À part Grand-Santi, personne ne se prépare aux conséquences d'El Niño en Guyane
Ce phénomène, connu sous le nom d'Enso (El Niño Southern Oscillation), résulte d'une interaction entre l'océan et l'atmosphère
L'ampleur que pourrait prendre le phénomène météorologique El Niño reste incertaine, mais son intensité pourrait être forte. Certains parlent même d'un El Niño record avant la fin de la période de prévision d'octobre. Un scénario retenu par le modèle de Météo-France.
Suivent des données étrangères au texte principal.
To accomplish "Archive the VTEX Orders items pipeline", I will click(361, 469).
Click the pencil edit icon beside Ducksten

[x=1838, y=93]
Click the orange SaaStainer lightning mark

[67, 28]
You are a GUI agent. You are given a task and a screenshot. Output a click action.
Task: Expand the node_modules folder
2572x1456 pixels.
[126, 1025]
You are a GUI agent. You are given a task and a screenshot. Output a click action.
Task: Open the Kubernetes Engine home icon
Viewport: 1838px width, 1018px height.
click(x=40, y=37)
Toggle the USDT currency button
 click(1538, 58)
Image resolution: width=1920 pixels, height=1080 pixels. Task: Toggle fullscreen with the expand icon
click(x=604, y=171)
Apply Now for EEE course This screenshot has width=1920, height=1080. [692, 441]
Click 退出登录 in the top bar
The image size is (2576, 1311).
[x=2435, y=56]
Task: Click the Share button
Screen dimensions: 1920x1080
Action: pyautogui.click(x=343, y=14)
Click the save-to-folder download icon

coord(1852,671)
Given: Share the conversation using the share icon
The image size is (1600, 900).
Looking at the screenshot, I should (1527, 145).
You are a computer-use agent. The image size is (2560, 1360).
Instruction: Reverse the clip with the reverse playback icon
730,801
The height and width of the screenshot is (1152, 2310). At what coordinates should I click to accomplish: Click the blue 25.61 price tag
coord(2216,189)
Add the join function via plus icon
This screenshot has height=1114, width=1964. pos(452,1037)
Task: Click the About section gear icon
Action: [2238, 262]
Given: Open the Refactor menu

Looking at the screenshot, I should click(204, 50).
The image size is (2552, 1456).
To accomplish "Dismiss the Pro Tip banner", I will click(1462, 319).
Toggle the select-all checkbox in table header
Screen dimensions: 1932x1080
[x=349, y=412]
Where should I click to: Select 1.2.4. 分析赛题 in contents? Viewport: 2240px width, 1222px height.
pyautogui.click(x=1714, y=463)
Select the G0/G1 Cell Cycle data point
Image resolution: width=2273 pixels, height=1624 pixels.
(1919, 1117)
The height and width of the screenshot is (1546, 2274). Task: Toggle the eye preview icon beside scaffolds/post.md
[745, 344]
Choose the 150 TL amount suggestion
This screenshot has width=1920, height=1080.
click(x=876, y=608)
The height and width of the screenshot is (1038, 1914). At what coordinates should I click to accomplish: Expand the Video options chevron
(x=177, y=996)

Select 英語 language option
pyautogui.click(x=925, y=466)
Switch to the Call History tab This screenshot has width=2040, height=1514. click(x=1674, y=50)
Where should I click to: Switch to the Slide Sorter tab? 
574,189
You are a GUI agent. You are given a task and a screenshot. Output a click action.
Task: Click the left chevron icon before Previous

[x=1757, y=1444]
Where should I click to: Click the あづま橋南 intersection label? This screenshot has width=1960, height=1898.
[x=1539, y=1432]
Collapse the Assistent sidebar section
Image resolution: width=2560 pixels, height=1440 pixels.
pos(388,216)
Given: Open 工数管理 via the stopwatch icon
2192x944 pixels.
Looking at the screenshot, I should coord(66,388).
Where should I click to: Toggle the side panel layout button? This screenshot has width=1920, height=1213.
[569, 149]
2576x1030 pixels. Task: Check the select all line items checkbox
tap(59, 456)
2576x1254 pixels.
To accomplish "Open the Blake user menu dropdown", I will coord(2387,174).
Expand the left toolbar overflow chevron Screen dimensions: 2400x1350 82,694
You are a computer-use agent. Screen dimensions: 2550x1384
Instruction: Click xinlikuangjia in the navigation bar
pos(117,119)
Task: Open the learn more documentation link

Superposé au réchauffement climatique lié aux activités humaines, il pourrait provoquer des températures élevées. En Guyane, ses effets touchent la pluviométrie : durant ces phases, et parfois après, le territoire peut connaître un déficit de pluies comme en 2024 où le Maroni avait été asséché. Alors comment, les communes prévoient-elles de s'organiser face à la sécheresse?
Accès à l'eau potable : une priorité
Dans les communes de l'intérieur, la priorité se concentre sur l'accès à l'eau potable. À Grand-Santi, le maire Félix Dada indique que la commune applique son plan communal de sauvegarde.
« En cas de sécheresse, l'eau et l'alimentaire sont les priorités. Pour nous, l'enjeu principal reste l'eau potable », précise-t-il.
Dans les prochaines semaines, quatre palettes, soit 4 000 litres d'eau potable, doivent être acheminées par pirogue vers la commune.
Pour Jean-Yves Tarcy, président de la Chambre d'agriculture de Guyane, il n'existe pas de solution unique face au manque d'eau. « Chaque agriculteur fait en fonction de ses moyens », confie-t-il.
Plusieurs techniques peuvent permettre de préserver les cultures, comme le paillage pour conserver l'humidité du sol, l'agroforesterie, les bassins de rétention d'eau ou encore l'installation de serres pour mieux maîtriser l'irrigation. Mais ces équipements restent coûteux. « Une serre, c'est environ 10 000 euros », rappelle Jean-Yves Tarcy.
Pour l'élevage, la sécheresse représente un défi. « Quand les puits diminuent, l'abreuvage des bêtes devient compliqué et les pâturages se dégradent », rappelle l'agriculteur de Montsinéry.
Reconnaissance de calamité agricole
Selon lui, ce sont encore des coûts pour les exploitants qui doivent trouver des solutions supplémentaires, comme l'achat de foin ou la construction d'abris.
La question des aides reste centrale. Jean-Yves Tarcy pointe des dispositifs difficiles à mobiliser dans l'urgence. « Il n'y a pas de dispositif en amont, pas de dispositif d'anticipation. »
La Chambre d'agriculture réalise donc un recensement des dégâts auprès des exploitants afin de faire remonter les besoins auprès du préfet en vue d'une éventuelle reconnaissance de calamité agricole.
« C'est la routine, c'est la saison sèche »
À Camopi, la saison sèche est abordée différemment. Pour le maire Laurent Yawalou, elle fait partie du fonctionnement habituel du territoire. « C'est la routine, c'est la saison sèche. Il fait plus chaud, mais il n'y a pas de peur particulière », décrit-il.
Dans cette commune où une grande partie de la population vit dans les villages isolés, les habitants ont leurs propres habitudes pour gérer cette période. « Chacun se débrouille pour avoir l'eau. On fait l'abattis, comme chaque année », résume l'édile.
Les acteurs locaux placent leurs espoirs dans le plan sécheresse préparé par le gouvernement. Une mesure dont la place dans les priorités nationales devra composer avec d'autres urgences climatiques, comme les risques d'incendies en Gironde.